Assigned task:
Count how many lines of the data include "agent". The answer is that number and nothing else.

Dataset entries:

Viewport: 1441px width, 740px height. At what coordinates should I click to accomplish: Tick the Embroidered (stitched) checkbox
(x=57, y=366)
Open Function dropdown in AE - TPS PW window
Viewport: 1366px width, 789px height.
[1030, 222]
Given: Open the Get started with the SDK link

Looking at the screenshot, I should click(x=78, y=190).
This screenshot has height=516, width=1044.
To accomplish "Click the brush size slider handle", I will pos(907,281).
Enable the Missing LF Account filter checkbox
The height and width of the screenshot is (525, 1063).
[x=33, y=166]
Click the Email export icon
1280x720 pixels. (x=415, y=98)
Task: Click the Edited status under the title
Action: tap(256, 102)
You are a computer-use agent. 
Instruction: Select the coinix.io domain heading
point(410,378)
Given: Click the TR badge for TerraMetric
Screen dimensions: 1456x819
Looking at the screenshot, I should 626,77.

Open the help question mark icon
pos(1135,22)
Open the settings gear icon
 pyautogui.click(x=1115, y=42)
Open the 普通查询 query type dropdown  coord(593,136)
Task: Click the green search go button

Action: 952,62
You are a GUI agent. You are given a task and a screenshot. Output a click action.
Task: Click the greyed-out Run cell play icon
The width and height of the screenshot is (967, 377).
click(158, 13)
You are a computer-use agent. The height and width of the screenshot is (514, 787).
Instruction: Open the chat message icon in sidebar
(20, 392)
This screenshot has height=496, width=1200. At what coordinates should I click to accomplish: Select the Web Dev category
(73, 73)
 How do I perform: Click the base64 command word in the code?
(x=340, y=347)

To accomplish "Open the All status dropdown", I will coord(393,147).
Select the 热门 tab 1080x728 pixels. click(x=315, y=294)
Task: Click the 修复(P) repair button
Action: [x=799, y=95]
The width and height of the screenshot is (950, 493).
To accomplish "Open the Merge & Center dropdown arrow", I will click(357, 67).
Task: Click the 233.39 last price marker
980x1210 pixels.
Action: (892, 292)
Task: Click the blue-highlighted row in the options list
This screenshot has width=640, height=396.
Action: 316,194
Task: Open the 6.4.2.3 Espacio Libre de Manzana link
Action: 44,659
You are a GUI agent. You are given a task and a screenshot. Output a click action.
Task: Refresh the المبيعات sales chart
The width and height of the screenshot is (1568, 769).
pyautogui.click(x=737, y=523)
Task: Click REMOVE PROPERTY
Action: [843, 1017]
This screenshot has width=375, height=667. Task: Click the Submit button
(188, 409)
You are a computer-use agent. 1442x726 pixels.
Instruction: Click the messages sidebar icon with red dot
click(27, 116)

Response to the task:
5